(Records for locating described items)
:::

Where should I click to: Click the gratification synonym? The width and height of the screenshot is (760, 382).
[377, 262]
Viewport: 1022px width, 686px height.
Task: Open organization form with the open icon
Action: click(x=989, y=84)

:::

### To do:
Copy every item above word for word, keeping each line in its original order.

### The reply:
Where should I click to: Click the gratification synonym? The width and height of the screenshot is (760, 382).
[377, 262]
Viewport: 1022px width, 686px height.
Task: Open organization form with the open icon
Action: click(x=989, y=84)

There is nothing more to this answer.